▶ _Exercise requirements_
Restate word for word each line of the data, starting at the one containing "ورق غير مصقول Woodfree (141, 242)" and running through the last.

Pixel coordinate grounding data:

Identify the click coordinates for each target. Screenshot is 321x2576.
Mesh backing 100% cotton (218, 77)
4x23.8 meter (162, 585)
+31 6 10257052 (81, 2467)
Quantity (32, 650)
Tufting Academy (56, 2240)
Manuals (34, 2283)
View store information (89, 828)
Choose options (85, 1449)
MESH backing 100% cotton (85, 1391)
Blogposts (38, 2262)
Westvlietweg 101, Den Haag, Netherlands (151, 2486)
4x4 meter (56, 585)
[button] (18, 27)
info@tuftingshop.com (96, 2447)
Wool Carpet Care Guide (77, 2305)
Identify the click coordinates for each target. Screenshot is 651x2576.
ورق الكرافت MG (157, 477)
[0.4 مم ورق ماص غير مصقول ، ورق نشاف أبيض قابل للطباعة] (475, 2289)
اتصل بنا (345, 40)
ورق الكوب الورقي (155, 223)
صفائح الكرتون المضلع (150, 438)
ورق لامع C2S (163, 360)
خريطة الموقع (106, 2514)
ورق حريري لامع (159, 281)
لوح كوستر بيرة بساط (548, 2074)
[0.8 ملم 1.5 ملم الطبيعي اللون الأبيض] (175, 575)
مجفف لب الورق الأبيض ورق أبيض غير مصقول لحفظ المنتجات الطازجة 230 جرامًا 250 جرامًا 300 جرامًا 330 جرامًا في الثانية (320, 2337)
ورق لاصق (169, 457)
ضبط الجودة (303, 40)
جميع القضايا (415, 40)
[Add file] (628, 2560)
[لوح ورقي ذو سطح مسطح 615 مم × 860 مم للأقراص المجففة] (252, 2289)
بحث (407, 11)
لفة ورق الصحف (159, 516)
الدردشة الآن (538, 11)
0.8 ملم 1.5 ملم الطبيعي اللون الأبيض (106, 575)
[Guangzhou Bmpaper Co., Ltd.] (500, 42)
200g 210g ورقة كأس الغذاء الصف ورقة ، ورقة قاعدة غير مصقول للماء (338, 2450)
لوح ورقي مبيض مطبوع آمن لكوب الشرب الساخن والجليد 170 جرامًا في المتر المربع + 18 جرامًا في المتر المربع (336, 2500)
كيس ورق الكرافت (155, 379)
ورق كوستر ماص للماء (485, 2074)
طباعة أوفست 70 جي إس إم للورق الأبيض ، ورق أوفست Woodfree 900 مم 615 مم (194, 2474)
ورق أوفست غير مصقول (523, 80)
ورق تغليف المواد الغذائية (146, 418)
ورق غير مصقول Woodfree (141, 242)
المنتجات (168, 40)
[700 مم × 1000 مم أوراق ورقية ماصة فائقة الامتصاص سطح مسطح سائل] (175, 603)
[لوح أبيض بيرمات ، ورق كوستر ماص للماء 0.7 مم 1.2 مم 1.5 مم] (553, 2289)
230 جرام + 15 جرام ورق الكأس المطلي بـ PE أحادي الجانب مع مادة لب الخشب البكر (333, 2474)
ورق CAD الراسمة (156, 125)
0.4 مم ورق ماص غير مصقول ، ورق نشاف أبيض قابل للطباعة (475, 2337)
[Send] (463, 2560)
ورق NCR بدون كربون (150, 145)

▶ _Exercise output_
ورق غير مصقول Woodfree (141, 242)
المنتجات (168, 40)
[700 مم × 1000 مم أوراق ورقية ماصة فائقة الامتصاص سطح مسطح سائل] (175, 603)
[لوح أبيض بيرمات ، ورق كوستر ماص للماء 0.7 مم 1.2 مم 1.5 مم] (553, 2289)
230 جرام + 15 جرام ورق الكأس المطلي بـ PE أحادي الجانب مع مادة لب الخشب البكر (333, 2474)
ورق CAD الراسمة (156, 125)
0.4 مم ورق ماص غير مصقول ، ورق نشاف أبيض قابل للطباعة (475, 2337)
[Send] (463, 2560)
ورق NCR بدون كربون (150, 145)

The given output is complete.